Jeden z najpiękniejszych widoków w Portugalii oferuje nadmorski kurort – Nazare. Stara wioska rybacka jest jedną z wizytówek Portugalii. Stara część jest położona na wysokim, skalistym klifie, skąd roztacza się wspaniała panorama na długą plażę i dalszą cześć wybrzeża. Ubrane w tradycyjne stroje kobiety na widok autokarów z turystami śpiewają, tańczą i zachęcają do zakupu regionalnych specjałów, suszonych owoców, warzyw czy placków o twardości zbliżonej do kamienia. Charakterystycznym elementem ubioru jest sztywna, walcowata spódnica. Tą sztywność nadaje jej aż 7 warstw materiału.
Pod klifem, w pobliżu plaży jest kompleks hotelowo – usługowy. Grupa wycieczkowiczów udała się jednak za spotkanie z oceanem, wszyscy byli pod wrażeniem potężnych fal, który płatały psikusa, gdyż stojąc w bezpiecznej, zdawałoby się odległości, nagle któraś z fal zalewała kogoś, wywołując przy tym śmiech innych, ale zgodnie z przysłowiem, za chwilę i on był podtopiony.

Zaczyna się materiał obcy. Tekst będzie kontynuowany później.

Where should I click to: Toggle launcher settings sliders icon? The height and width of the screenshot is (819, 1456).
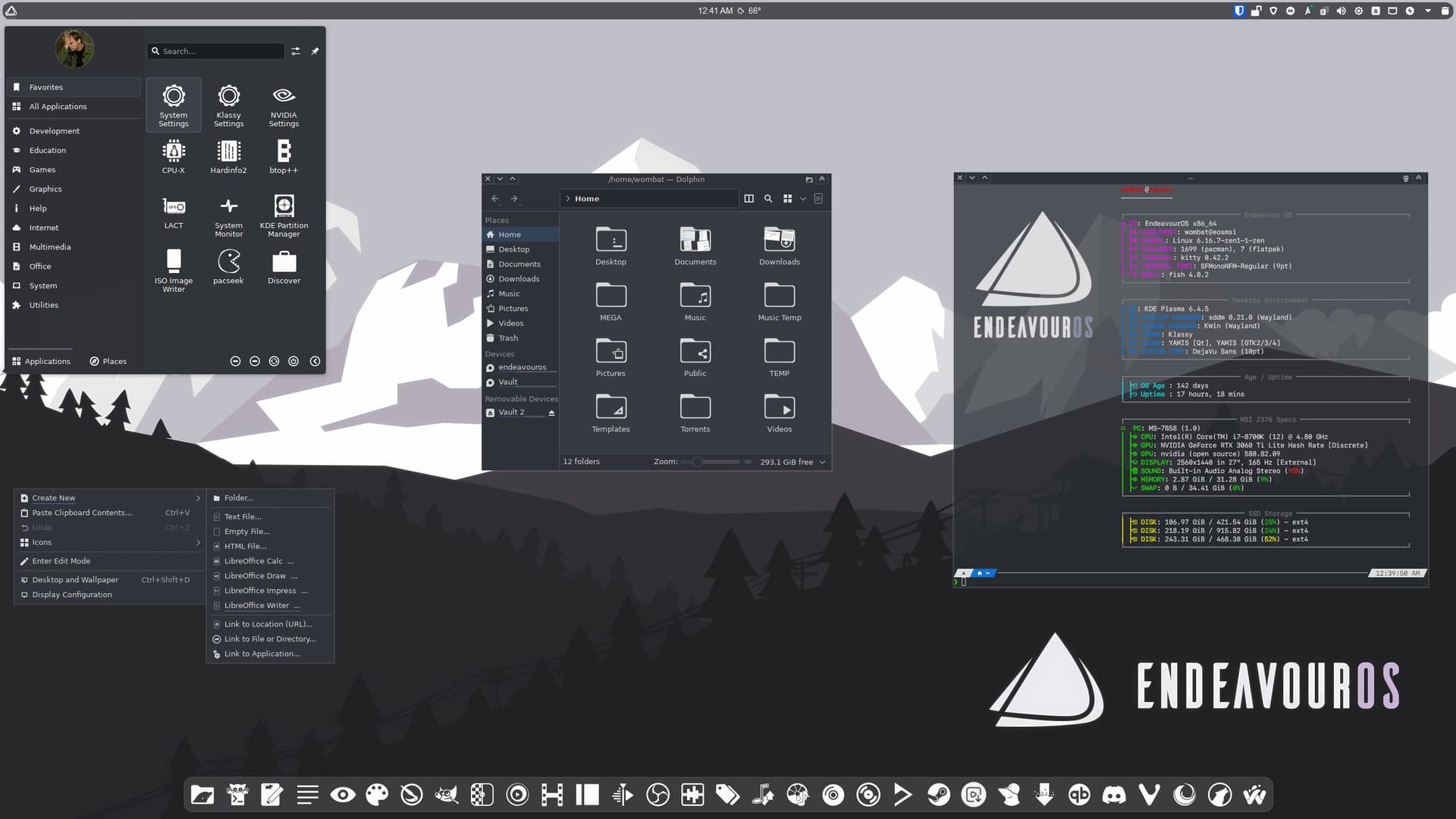(x=296, y=52)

Z perspektywy plaży „stare” Nazare wydawało się być zawieszone nad morzem, złudzenie potęgowały przewieszone skały klifu.

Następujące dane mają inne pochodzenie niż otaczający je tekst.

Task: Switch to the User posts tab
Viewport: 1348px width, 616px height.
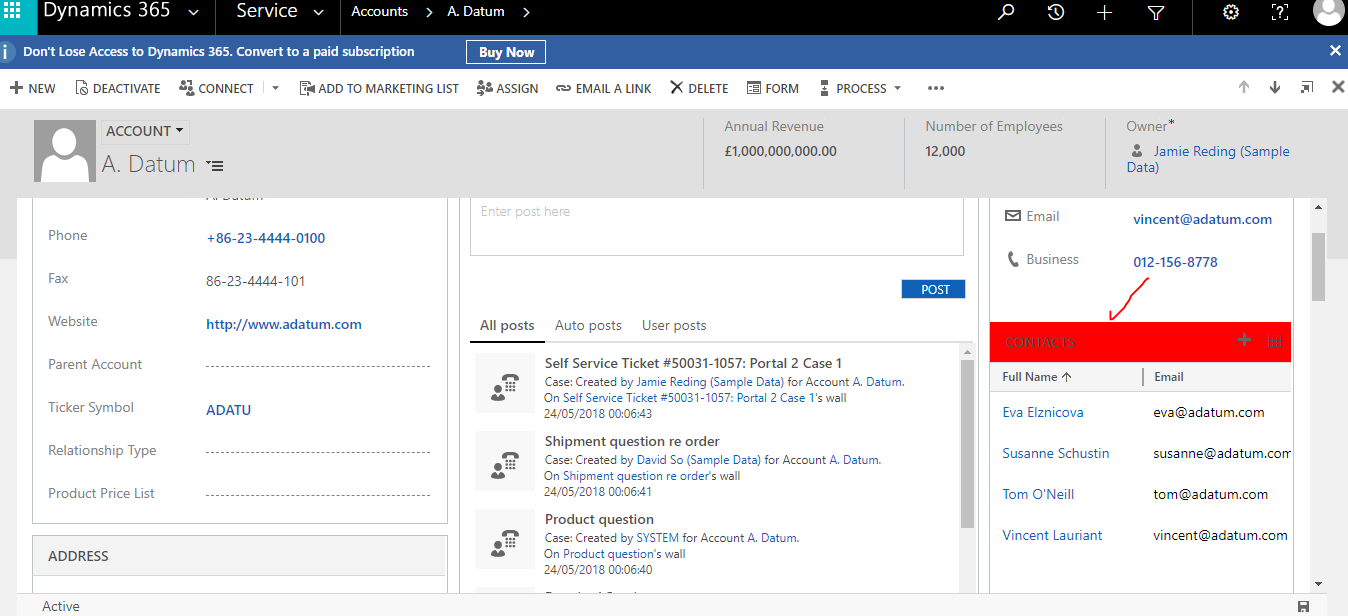Action: click(673, 325)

Polak – Portugalczyk, dwa bratanki?
Zgodnie z teorią, Portugalczycy mają hopla na punkcie piłki nożnej. Wykazując się znajomością tematu, szybko nawiązujemy kontakt, nawet nieznajomość języka nie stanowi bariery – np. na hasło Nuno Gomez, jeden z nauczycieli od razu się ożywił, zaprosił na piwo. Z dumą prezentował swoją legitymację członka fanklubu Benfiki Lizbona. Gdziekolwiek – w hotelu, z przewodnikiem czy z sprzedawcą, piłka nożna to temat pewniak. Jednak nie za bardzo wierzyli w swoja reprezentację na mistrzostwach – zresztą to się potwierdziło. Kibicują również Brazylli, to z wiadomych względów. Przecież w Brazylii językiem urzędowym jest portugalski i przez długi czas Brazylia była kolonią portugalską.
Fatima.
Tej nazwy chyba nie trzeba przybliżać nikomu. Z racji, że Fatima leży zaledwie 20 km of Leirii, a jedno popołudnie mieliśmy wolne, z pomocą lokalnej komunikacji wyruszyliśmy do sanktuarium. Wrażenie na mnie zrobił ogromny plac i sama bazylika wykonana z gładkiego, białego kamienia. Panuje tu typowy dla tego typu miejsc klimat zadumy i modlitwy. W specjalnej kaplicy pielgrzymi palą woskowe odlewy różnych części ciała człowieka, nie do końca wiem, w jakim celu.
Dojeżdżając do Fatimy moją uwagę zwrócił znak – Grutas 2 km. Mając jeszcze trochę czasu do autobusu powrotnego, postanowiłem zbadać owe grutas. Po około pół godzinnym marszu docieram rzeczywiście do jaskini – Grutas da Moeda – co oznacza jaskinia monet. Na szczęście nie musiałem czekać długo, na zebranie się grupki, gdyż zwiedzanie odbywa się z przewodnikiem, po kilka osób. Okazuje się, że warto było, półgodzinna trasa pod ziemią dostarczyła wiele estetycznych wrażeń, wspaniałe formy naciekowe, podziemne wodospady i rzeki, dyskretnie oświetlone sprawiły, że można było się przez chwilę poczuć jak w jakimś bajkowym świecie.
Wracając do domu, głowa była pełna wrażeń, dla mnie po tej podróży Portugalia jawi się jako bardzo ciekawy i różnorodny kraj, już nie tylko miejsce plażowania i winnic, ale też z wspaniałymi zabytkami i atrakcjami przyrodniczymi. Jedyne rozczarowaniem była pogoda, gdzie w czerwcu spodziewałem się upałów, a w tym roku temperatury ledwie dochodziły do 20 stopnie, a przez połowę pobytu padał deszcz, co zdaniem naszych portugalskim opiekunów jest anomalią.